The relation of gravity to the structure of the space-time, further leads to the principle of the general covariance according to which, the laws of the nature retain their original form in all the coordinate systems. From GTR, a number of predictions came which were successfully verified experimentally. It provided a totally new concept of the universe; gravitational field of various bodies responsible for the curving of space-time, the bending of light beam in strong gravitational field, and the idea of expanding of our universe. Very soon, renowned British physicist Arthur Eddington confirmed Einstein’s predictions concerning the deflection of light beam at the edge of the sun, on the occasion of total solar eclipse of May 29, 1919.
These observations showed apparent shift of exactly same amount as predicted by Einstein in the apparent position of stars. Another important confirmation of GTR prediction involves the precessing of the perihelion of the planet Mercury, which could not be explained by the Newtonian mechanics. Further, the time delay effect and number of other experiments have served to confirm this theroy during the past years. Moreover, with the discovery of recessional, nature of galaxies by Hubble and Humanson in 1933, theories of universe took firm shape, which confirm his words that, “the most incomprehensible thing about the universe is that it is comprehensible”.

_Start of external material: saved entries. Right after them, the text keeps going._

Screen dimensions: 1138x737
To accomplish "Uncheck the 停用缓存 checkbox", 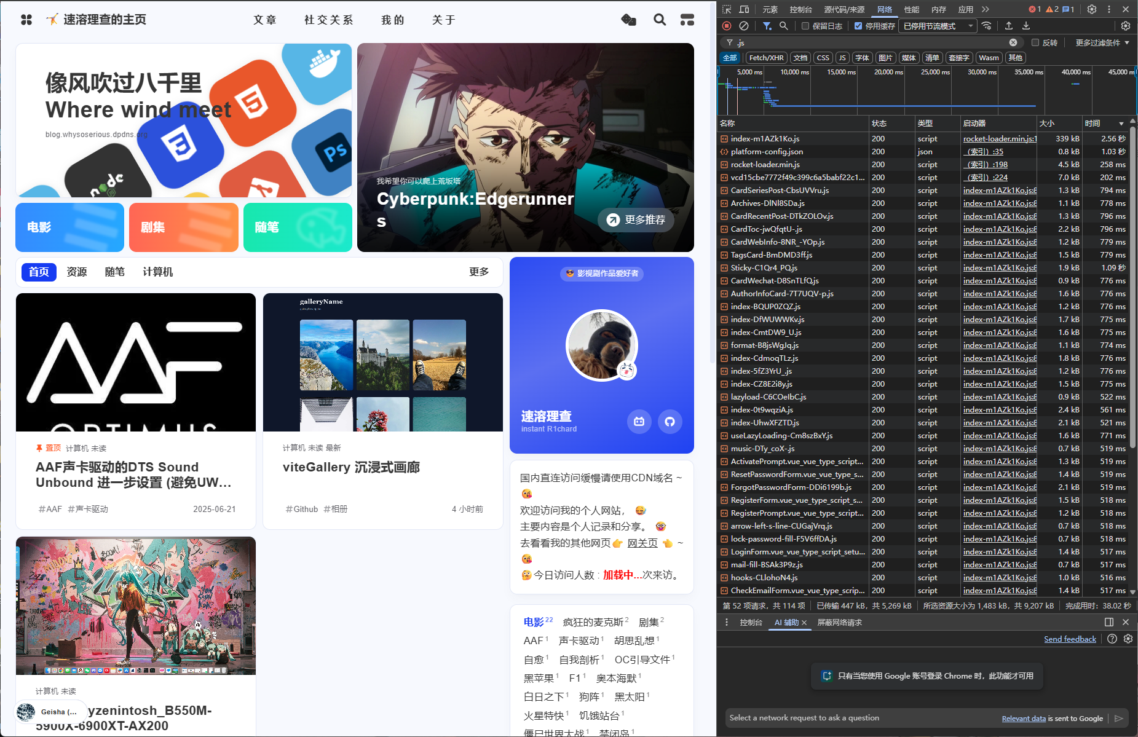I will pyautogui.click(x=858, y=26).
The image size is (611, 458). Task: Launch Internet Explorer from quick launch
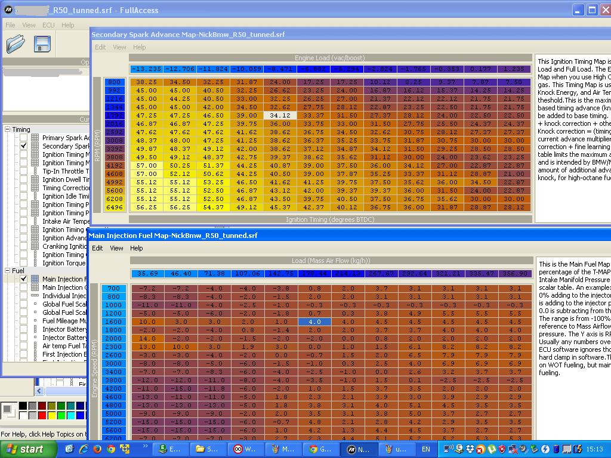pos(84,449)
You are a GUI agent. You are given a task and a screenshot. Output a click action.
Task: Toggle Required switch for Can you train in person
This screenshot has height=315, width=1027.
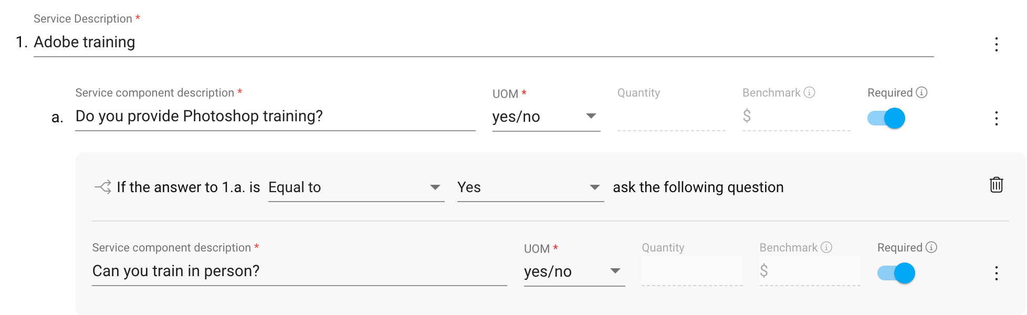point(896,273)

Search for a Unified Theory
In later years of his life, he tried for a unified format of electromagnetic and gravitational interaction in terms of a single interaction. He spent the last 25 years of his life in understanding these interactions in terms of the modification of space-time geometry between the interacting particles. He partly succeeded in unifying these interactions and sometimes he stated, “I have locked myself into quite hopeless scientific problems ― the more so since, as an elderly man, I have remained estranged from the society”. Moreover, the recent success in unifying electromagnetic and weak interaction as well as the continuing effort towards a grand unification of all the fundamental forces, confirms to basic correctness of the path on which he took the leading steps.
Furthermore, the idea of stimulated emission on which the present day lasers are based, was first propounded theoretically by him in 1917. His contribution in collaboration with S.N. Bose to the statistics of ‘Bosons’, which is popularly known as Bose-Einstein Statistics, Einstein’s Theory of the specific heat of solids based on Planck’s quantum hypothesis, and his various other contributing researches in the field of quantum mechanics and quantum statistics are also worth remembering.
View Towards Quantum Mechanics (QM)
Though QM provides an immediate and remarkable explanation of various unsolved problems of the microscopic world of the atom, he always remained skeptical on its statistical interpretation. It was his belief that QM was an incomplete representation of real things. Even his discussion with Bohr in 1927 and 1930, at the time of fifth and sixth Solway Congress on physics, could not satisfy him to accept its Copenhagen interpretation. In his opinion, the motions of particles were uncertain not because they were uncertain in reality, but because of some missing parameters, which he called ‘local hidden variables’ which determine the actual motion of a particle.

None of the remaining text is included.